**Task objective**
Copy the listing verbatim from the line with "Where should I" to the line with "click(1188, 49)", both included, and give nothing else.

**Given records**
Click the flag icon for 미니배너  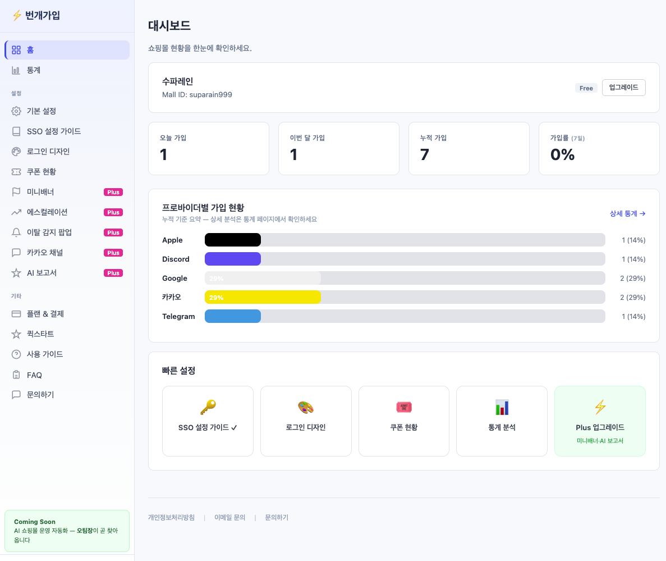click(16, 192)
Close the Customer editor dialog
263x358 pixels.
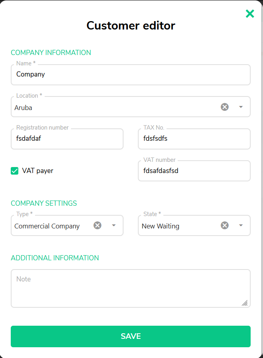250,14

--

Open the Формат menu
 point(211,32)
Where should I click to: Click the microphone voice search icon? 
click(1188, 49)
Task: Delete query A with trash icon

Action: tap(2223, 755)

* * *

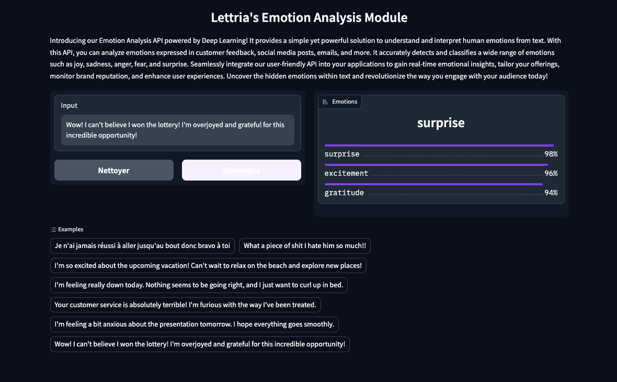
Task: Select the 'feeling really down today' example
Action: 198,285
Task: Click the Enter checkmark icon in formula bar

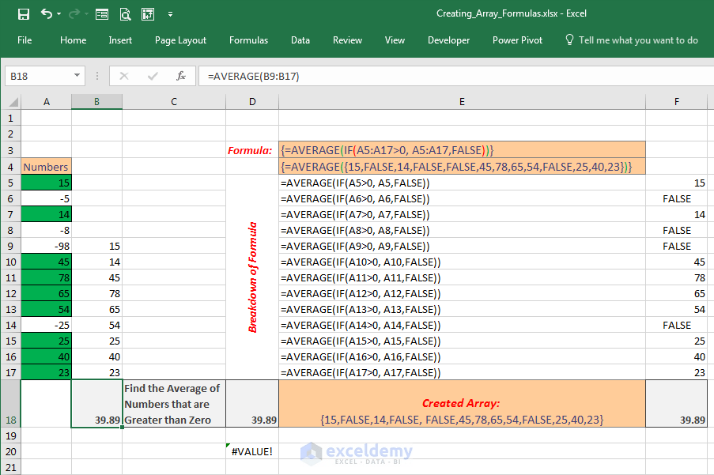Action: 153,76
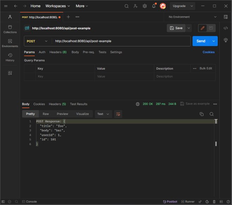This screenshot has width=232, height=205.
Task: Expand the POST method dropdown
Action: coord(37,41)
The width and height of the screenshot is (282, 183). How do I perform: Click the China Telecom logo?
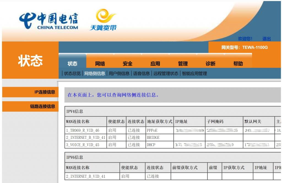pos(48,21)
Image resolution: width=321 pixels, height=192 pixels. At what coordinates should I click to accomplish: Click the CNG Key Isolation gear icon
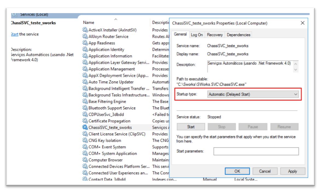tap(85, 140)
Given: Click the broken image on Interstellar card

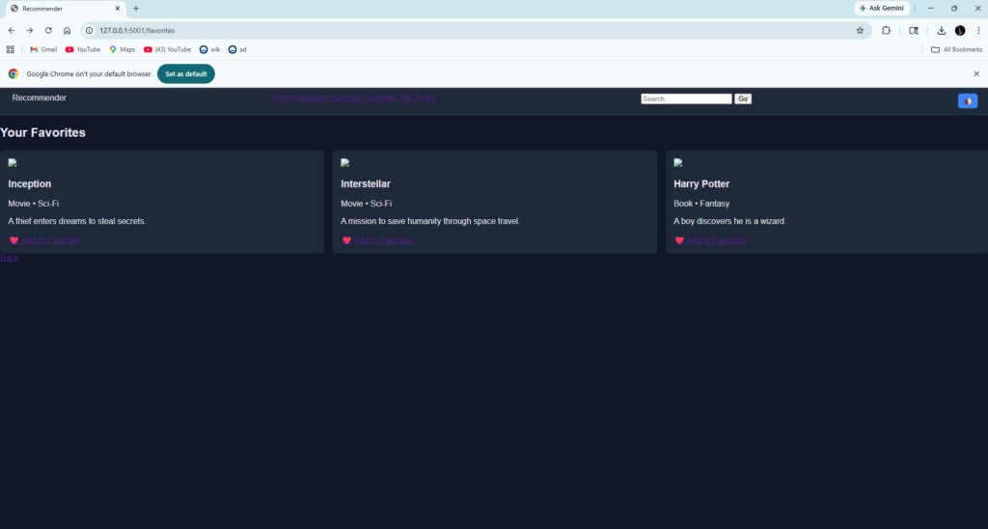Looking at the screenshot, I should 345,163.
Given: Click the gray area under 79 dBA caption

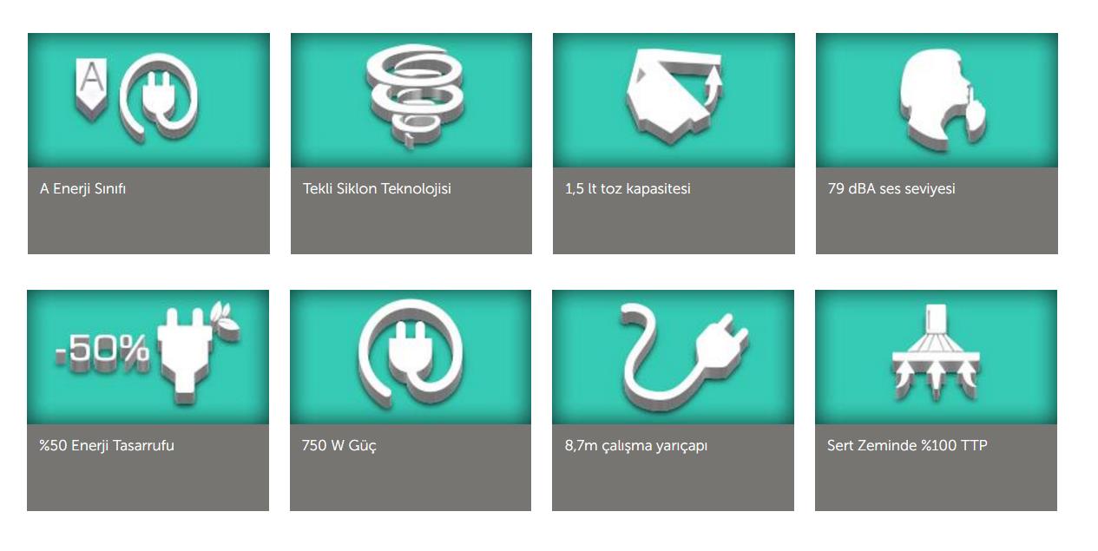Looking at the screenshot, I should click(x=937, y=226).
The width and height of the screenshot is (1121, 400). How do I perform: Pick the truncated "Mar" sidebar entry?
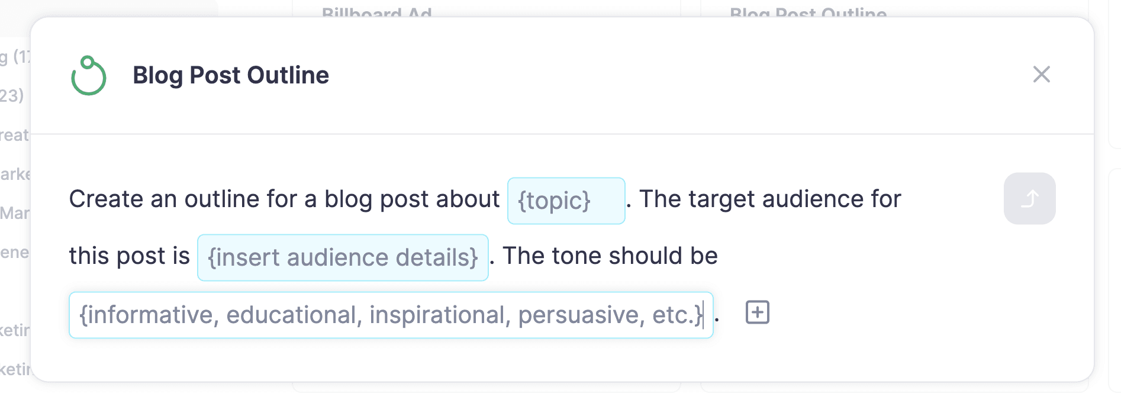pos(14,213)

**The reply**
Where should I click to: Click the microphone voice search icon? 
click(1188, 49)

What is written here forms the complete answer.